[Opening Data for analysis section]

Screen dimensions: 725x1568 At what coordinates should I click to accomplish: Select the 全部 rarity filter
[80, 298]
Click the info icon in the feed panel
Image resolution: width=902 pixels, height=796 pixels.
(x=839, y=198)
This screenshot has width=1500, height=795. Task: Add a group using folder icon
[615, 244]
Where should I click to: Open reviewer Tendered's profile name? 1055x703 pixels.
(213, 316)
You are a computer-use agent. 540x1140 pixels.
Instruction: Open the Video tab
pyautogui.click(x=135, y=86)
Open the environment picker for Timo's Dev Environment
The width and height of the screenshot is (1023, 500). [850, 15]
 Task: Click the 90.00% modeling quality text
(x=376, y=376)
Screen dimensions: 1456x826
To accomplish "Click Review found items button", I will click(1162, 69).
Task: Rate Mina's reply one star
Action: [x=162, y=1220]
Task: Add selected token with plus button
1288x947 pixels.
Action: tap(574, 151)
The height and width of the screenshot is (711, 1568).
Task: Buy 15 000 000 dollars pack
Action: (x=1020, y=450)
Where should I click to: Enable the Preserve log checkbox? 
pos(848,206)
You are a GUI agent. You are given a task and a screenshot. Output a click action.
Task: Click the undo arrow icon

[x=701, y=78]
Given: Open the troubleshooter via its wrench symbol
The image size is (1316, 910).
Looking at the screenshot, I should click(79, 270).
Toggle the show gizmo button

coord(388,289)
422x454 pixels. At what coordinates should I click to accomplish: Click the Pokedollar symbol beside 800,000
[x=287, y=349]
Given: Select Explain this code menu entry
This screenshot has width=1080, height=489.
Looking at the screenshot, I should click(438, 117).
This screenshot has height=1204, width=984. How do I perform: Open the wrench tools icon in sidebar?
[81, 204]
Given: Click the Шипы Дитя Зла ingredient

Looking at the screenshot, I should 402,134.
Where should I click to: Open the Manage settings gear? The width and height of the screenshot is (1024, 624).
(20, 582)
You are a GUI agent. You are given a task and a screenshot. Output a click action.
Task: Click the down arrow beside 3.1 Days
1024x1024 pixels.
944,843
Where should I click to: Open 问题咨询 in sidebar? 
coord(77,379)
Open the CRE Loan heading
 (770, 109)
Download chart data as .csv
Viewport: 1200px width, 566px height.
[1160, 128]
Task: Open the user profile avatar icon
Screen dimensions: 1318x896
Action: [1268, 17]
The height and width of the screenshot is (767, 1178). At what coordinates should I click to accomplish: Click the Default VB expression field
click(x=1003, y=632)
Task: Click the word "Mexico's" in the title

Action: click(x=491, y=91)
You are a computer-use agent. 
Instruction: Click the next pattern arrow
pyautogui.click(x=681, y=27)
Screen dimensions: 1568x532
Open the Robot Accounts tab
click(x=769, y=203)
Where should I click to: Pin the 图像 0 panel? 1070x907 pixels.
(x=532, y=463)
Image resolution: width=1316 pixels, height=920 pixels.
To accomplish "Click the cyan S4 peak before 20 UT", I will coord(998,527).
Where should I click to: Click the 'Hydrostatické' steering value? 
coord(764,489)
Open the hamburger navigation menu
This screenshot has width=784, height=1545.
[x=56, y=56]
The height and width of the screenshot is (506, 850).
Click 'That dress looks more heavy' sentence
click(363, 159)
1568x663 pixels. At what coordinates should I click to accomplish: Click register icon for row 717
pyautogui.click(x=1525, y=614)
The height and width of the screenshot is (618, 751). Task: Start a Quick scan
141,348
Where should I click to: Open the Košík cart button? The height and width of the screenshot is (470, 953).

[Closing Data for analysis section]

**Your goal:** Going through the data above, count the lines where the string "agent" appears, and answer with only that number.

**Output for this task:** 4